To see which DNS servers you're using, you can use a DNS Server Leak Test. Some of them don't work with DNS over Tor, this one does work tho. It should show random DNS Servers. Tor rotates the circuit approximately every 10minutes in default configuration, so it might take 10minutes for you to see a new set of random DNS servers in the Leak Test.

You can also check the "Forward Destinations over Time" Graph (enabled per default) in your Pi-hole WebGUI - the latest Forward Destinations should only include "local" and "tor.dns.local" (if you updated the /etc/hosts file).

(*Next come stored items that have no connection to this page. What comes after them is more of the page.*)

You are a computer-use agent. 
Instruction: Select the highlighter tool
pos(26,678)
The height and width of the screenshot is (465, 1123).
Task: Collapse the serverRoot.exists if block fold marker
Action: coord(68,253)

To absolutely make sure that you always use the Pi-hole as DNS Server and to make sure that it handles IPv4 and/or IPv6 blocking if you configured it to do so, you should check which DNS Servers your client is using: nmcli device show <interface> | grep .DNS (Linux) or ipconfig /all (Windows, and look for DNS Servers on your LAN Adapter). You should then issue a IPv4 (A) and/or IPv6 (AAAA) DNS query to every IPv4 and/or IPv6 DNS Server that shows up:

For Linux:
dig @<IPv4/6-dns-server-address> api.mixpanel.com <A/AAAA>

For Windows:
nslookup -server=<IPv4/6-dns-server-address> -q=<A/AAAA> api.mixpanel.com

That should give you the Pi-hole IPv4 and/or IPv6 address as Answer and show up as "Pi-holed" in the WebGUI Query Log (assuming you have the default blocklist, otherwise replace api.mixpanel.com with any domain on your blocklist).

If any of the queries doesn't show up in the Query Log you should make sure to configure your Pi-hole/network setup properly (this thread might help).